Mask mandates aren’t infringing on your rights

I’ve heard people make endless excuses over the past six months for why they can’t wear a mask. A popular one is “medical reasons” (though there are few medical conditions that prevent anyone from wearing a mask, and if someone does have a respiratory issue, they definitely shouldn’t be in public during a pandemic without any protection.) But my personal favorite is the claim that mask mandates are an infringement on our constitutional rights. In reality, a mask mandate would be no different than seat belt laws.

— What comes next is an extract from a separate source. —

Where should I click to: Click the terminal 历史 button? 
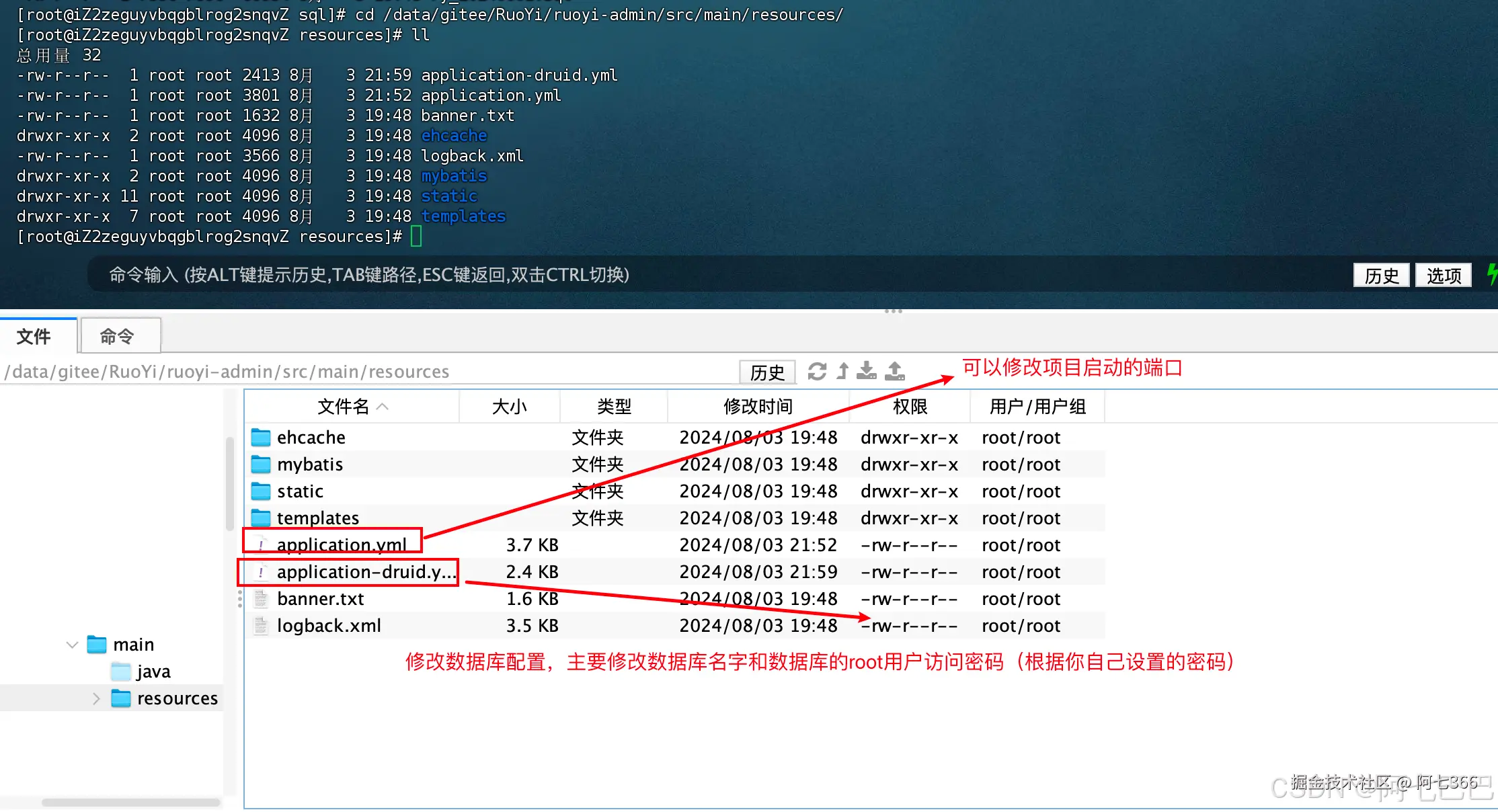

While I support individuals’ rights, mask mandates are put in place to protect the public. We obey laws like this every day with no debate. For example, we don’t take firearms in areas like schools and banks; we obey the speed limit and other traffic laws. Opposing these laws is selfish. Wearing a mask doesn’t necessarily protect you, more so the people around you. Even though you may not have knowingly been exposed to COVID-19, wearing a mask is an extra layer of insurance. If we eventually find out that masks don’t work, there’s no loss. On the other hand, if they do work, we could save lives.

There’s no harm in wearing a mask except maybe a little discomfort, but there could be severe repercussions for not wearing one. Even if wearing a mask isn’t the law, it is common courtesy for others. We should respect and value each other enough to enforce safety. We should want to protect not only our friends and family, but also strangers.